撮影を担当したのは、『万引き家族』(2019)で日本アカデミー賞最優秀撮影賞に輝いた名カメラマン・近藤龍人のもとでアシスタントを経験し、横浜聡子監督や石井裕也監督の作品で腕を振るってきた、1979年生まれの鎌苅洋一。役者の即興的な動きを躍動的に捉えることに長けたカメラマンである。

役者の息づかいや心臓の鼓動までをもすくい取るような、30秒から1分ほどの比較的息の長いカットが印象的である。信号待ちをする麦と絹が初めてキスをするカットは、2人の背後から撮影されている。表情が映されないことによって、2人の間に広がる空気感が豊かに表現されているのだ。

他にも、麦と絹を背後から映したカットは重要なポイントで登場し、2人の関係性の変化をヴィヴィッドに表現する。多摩川沿いのアパートに居を移し、ベランダでワインを飲み交わすシーンでは、身を寄せ合う2人が川を背景にしたロングショットによって背中から映される。信号待ちのシーンでは、まだぎこちなかった麦と絹の関係はすでに親密となっており、2人の距離の近さが、あふれる幸福感とともに強調されている。
+ + + + + + +
__実施する課題__:
A) 撮影についての文章から、「他にも、麦と絹を背後から映し」を含む語句で始まり「福感とともに強調されている。」で終わる部分を、そのまま抜き出してください。
B) 撮影についての文章を、最後の文に続けて書き進めること。
+ + + + + + +
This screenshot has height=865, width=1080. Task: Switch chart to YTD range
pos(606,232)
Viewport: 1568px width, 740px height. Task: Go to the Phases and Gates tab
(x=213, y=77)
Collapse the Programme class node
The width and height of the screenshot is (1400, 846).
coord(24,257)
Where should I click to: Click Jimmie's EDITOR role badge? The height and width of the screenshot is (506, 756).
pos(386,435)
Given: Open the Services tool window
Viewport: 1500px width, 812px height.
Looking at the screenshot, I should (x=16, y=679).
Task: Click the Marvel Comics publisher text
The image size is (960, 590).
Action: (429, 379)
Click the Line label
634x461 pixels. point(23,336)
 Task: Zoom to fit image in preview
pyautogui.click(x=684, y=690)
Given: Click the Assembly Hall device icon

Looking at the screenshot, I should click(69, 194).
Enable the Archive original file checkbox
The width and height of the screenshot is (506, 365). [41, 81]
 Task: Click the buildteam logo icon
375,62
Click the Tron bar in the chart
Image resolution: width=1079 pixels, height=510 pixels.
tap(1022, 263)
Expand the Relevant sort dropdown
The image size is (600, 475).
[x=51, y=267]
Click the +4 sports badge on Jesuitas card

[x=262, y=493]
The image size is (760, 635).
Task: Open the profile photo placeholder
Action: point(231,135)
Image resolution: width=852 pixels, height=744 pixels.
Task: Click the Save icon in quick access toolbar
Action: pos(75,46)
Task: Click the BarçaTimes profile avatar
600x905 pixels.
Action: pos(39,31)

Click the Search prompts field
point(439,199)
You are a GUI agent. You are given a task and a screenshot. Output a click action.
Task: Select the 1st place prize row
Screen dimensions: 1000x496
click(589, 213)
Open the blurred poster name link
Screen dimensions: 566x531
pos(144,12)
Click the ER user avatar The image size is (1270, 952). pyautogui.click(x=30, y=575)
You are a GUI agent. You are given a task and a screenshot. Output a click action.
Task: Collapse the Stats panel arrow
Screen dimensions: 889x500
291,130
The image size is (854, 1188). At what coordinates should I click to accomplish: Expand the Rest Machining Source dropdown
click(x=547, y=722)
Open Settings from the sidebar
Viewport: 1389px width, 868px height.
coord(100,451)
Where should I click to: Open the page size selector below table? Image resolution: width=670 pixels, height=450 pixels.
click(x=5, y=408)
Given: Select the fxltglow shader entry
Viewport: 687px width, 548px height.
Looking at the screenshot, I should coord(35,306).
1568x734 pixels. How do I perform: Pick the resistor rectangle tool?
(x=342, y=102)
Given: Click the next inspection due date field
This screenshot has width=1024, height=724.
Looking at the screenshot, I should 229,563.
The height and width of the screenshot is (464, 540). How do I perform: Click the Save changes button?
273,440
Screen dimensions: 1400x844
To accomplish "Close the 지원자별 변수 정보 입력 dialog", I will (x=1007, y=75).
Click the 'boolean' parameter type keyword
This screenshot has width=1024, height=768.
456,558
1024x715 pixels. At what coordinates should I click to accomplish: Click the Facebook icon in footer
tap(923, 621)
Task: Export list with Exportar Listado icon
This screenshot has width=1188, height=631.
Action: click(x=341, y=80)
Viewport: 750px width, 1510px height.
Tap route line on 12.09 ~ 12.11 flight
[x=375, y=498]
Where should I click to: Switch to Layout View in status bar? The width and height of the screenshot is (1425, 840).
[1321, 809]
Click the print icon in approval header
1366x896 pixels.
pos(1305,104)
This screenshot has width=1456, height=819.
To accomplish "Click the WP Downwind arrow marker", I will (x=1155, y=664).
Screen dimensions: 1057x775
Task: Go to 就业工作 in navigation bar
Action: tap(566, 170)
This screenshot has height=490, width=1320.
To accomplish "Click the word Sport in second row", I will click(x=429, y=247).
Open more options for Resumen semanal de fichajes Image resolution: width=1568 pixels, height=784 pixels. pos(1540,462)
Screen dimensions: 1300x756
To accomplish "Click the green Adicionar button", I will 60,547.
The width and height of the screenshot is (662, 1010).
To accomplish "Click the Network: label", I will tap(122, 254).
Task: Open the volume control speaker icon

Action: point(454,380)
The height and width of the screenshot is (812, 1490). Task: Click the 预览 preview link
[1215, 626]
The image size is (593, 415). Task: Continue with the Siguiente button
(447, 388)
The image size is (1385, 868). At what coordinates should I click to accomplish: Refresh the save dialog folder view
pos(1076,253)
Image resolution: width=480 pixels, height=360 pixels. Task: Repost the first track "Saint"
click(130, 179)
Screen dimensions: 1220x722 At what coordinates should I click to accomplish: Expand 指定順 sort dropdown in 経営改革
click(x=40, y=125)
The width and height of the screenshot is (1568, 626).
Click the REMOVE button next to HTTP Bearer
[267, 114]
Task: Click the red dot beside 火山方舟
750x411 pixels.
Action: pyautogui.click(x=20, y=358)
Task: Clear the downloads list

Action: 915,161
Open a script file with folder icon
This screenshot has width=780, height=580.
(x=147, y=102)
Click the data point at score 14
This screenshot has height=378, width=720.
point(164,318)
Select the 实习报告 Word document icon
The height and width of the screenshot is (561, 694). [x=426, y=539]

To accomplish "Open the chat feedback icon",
+ + + + + + +
__演習の結果__:
A)
他にも、麦と絹を背後から映したカットは重要なポイントで登場し、2人の関係性の変化をヴィヴィッドに表現する。多摩川沿いのアパートに居を移し、ベランダでワインを飲み交わすシーンでは、身を寄せ合う2人が川を背景にしたロングショットによって背中から映される。信号待ちのシーンでは、まだぎこちなかった麦と絹の関係はすでに親密となっており、2人の距離の近さが、あふれる幸福感とともに強調されている。

B)
次にカメラが2人を背後から捉えるのは、友人の結婚式の帰りに、赤いネオンの観覧車を見上げるシーンにおいてだ。2人の心はすでに別々の方向を向いており、上記の2カットに比べて、2人の間には距離がある。それに続くシーンでも、夜道を歩く2人が背後から映されるが、それぞれの手に握られた結婚式の引き出物がブロックの役割を果たし、決して埋めることのできない心の距離感が可視化されているようだ。

本作の映像は決して派手さはないが、演出と一体となったカメラワークによって、主役2人の関係性をさりげなく、的確に表現している。